Successful Adaptations: Simmons World Challenge and Working Globally

The Simmons World Challenge is all about learning from a global perspective.

Kristina Pechulis photo
Kristina Pechulis

“Students identify a local issue, then figure out what is happening statewide or globally to address it,” says Kristina Pechulis, Associate Professor of Practice in Political Science & International Relations and Director of the Lee Family Foundation Fellowship Program. “This past year, we connected students with host offices in different countries to find out what these host organizations are doing to solve the identified problem.”

As with all things, the World Challenge needed to adapt in 2020 due to travel disruptions caused by COVID-19. With global partners CAPA: The Global Education Network, SIT (School for International Training) Study Abroad, and API (Accommodations Plus International), Simmons placed students in remote internships around the world. “We wanted students to have a global experience, even though they couldn’t travel,” says Pechulis. “We found that interesting internships can happen remotely.” The fall internships (six weeks) were hosted by organizations in Europe, the spring semester (12 weeks) was hosted by organizations in Asia.

Students focused on problems with a local and global scope, such as climate change, access to healthcare, and public health campaigns. They identified what the host organization was doing to solve that problem and researched strategies to address the issue locally.

Samantha Margolin ’23, studying environmental science at Simmons, was assigned an internship with Innovative Urban Green in Shanghai, China, to research innovative and sustainable children’s play structures for urban areas. “It was a little outside of my field,” says Margolin, “but I got to bring the environmental perspective into my project.”
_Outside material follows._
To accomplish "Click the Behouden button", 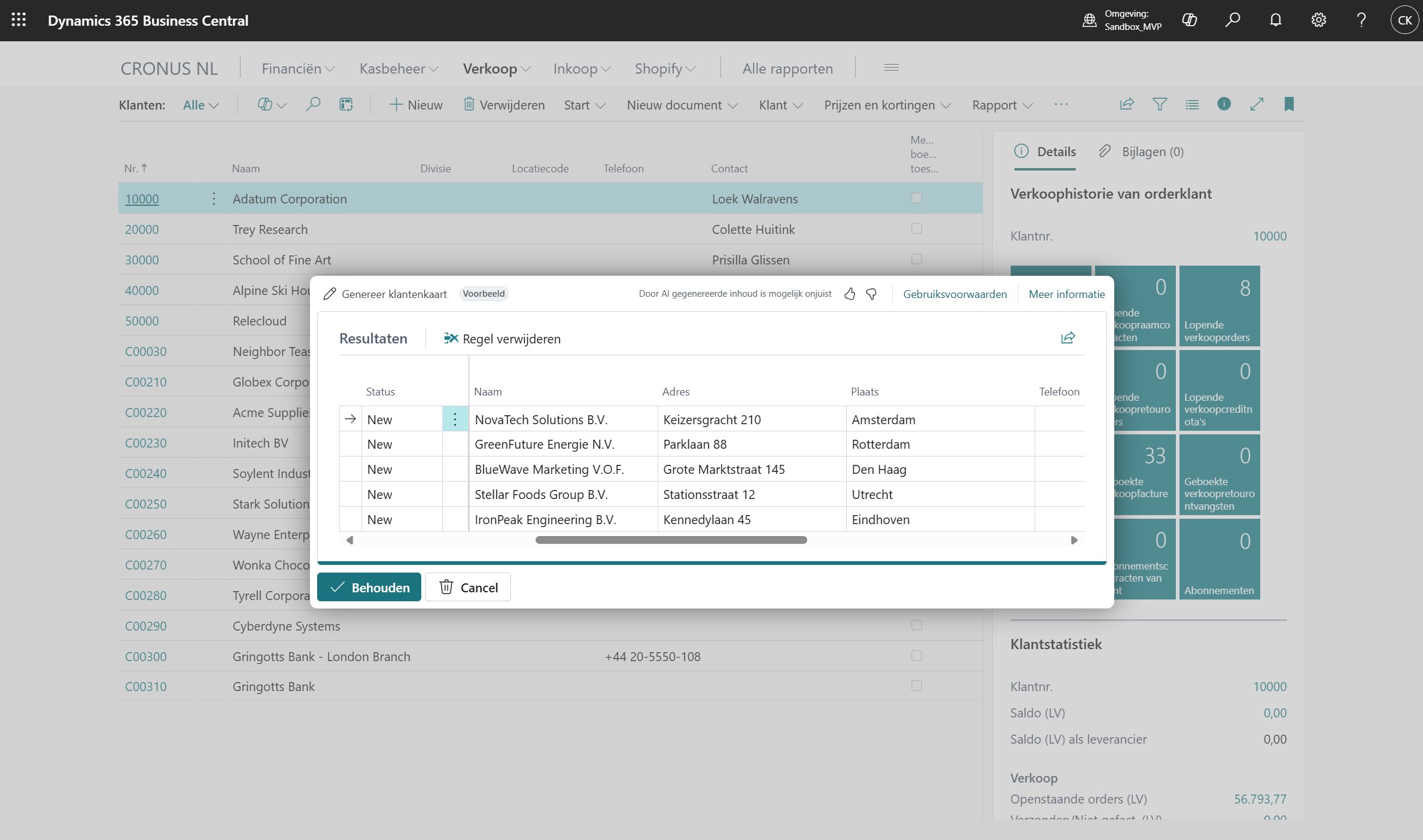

That course has changed how I present myself, how I communicate my ideas... I gained a lot of confidence throughout the internship.

Margolin did about 25 hours per week of independent research, covering current theories about what children need in outdoor play areas and Chinese culture. “I met weekly with my mentor and two research assistants to go over what I had learned. The presentations became more image-based than text-based as the internship went on, to overcome the language barrier.” Her research, which addresses an integrated approach to children’s playground design, will be presented by the company at a convention for children’s play structures.
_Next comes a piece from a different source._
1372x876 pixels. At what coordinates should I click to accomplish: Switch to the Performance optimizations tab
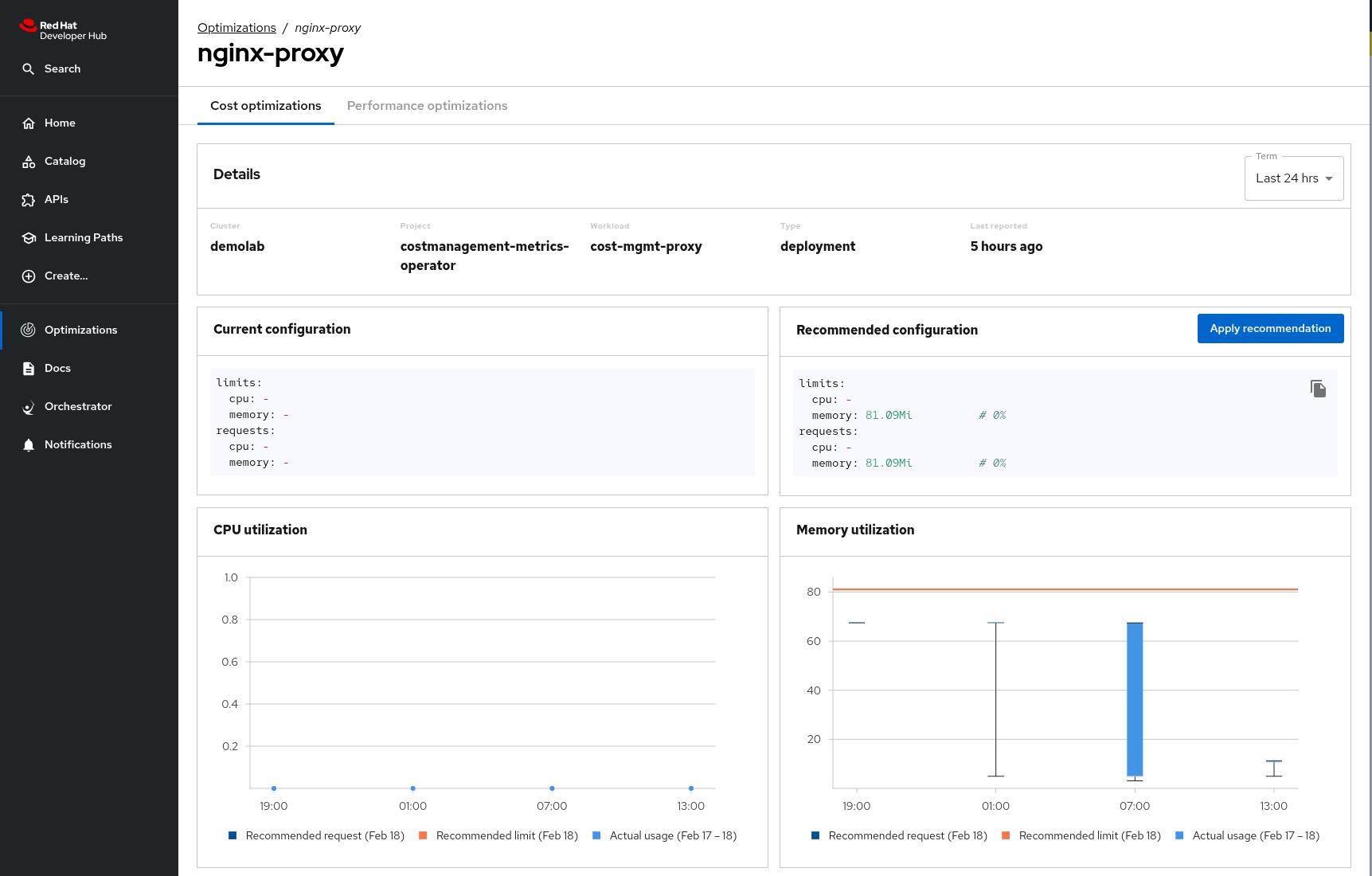point(427,106)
Headshot of Samantha Margolin
Samantha Margolin

The most challenging aspect of the internship for Margolin was finding the motivation for the independent research. “Once I took a more global approach, it caught my interest. I looked at what other countries are doing with their play structures and looked at it from an environmental perspective. It was much easier to spend those 25 hours per week working at it once it involved my own interests.”

Margolin is taking some of those lessons and applying them to her interest in environmental science. “Our traditional approach to agriculture is not sustainable,” she says. “I’m interested to learn more about hydroponics, urban farming — those technologies could revolutionize how we grow food.”
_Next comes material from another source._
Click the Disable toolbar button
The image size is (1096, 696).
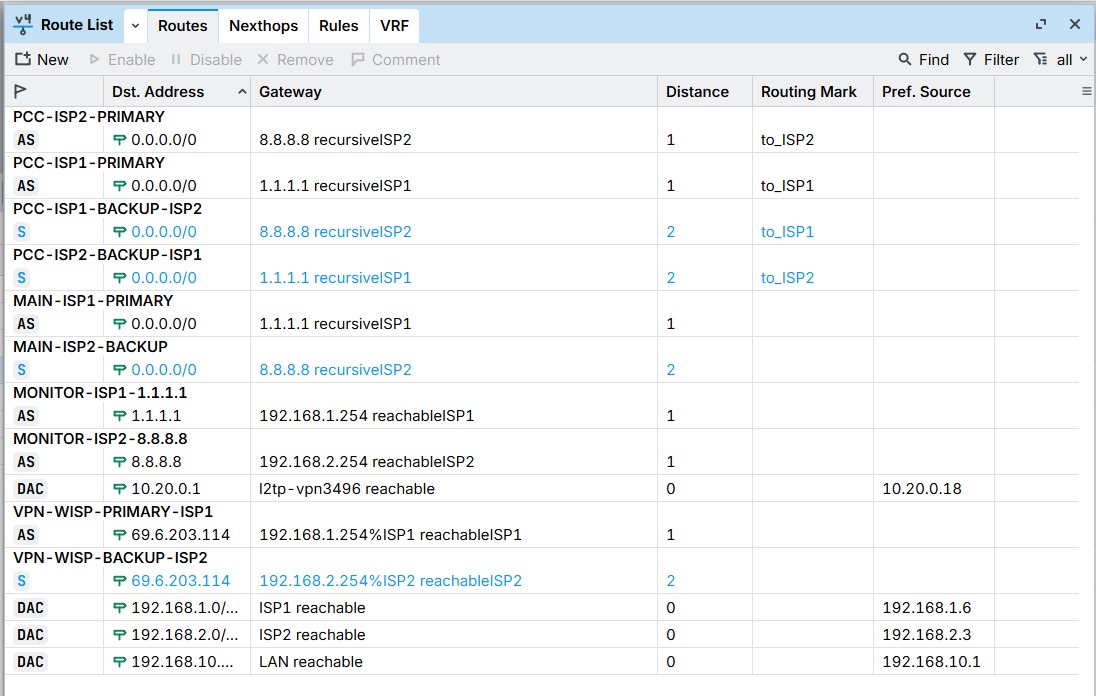coord(206,59)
Along with their internship, students attended a companion course, taught by a teacher from CAPA and featuring different guest speakers. “We learned about navigating different communication styles in a global setting and how best to represent your institution and your country in these settings,” says Margolin. “That course has changed how I present myself, how I communicate my ideas. I learned problem-solving skills that I could apply to my internship in real-time. I gained a lot of confidence throughout the internship.”

Students also participated in the API Abroad Virtual Innovation Lab, where they worked in teams with students worldwide to create a business model, using the United Nations Global Goals for sustainable development as a guide. 

“It was an excellent year,” says Pechulis. “The skills the students learned aren’t the same as those you learn on the ground, but they learned how to work in another country without actually being there. Sometimes that meant getting up for a meeting at six in the morning because of the time difference. They learned skills relevant to working globally. It was a different level of responsibility.”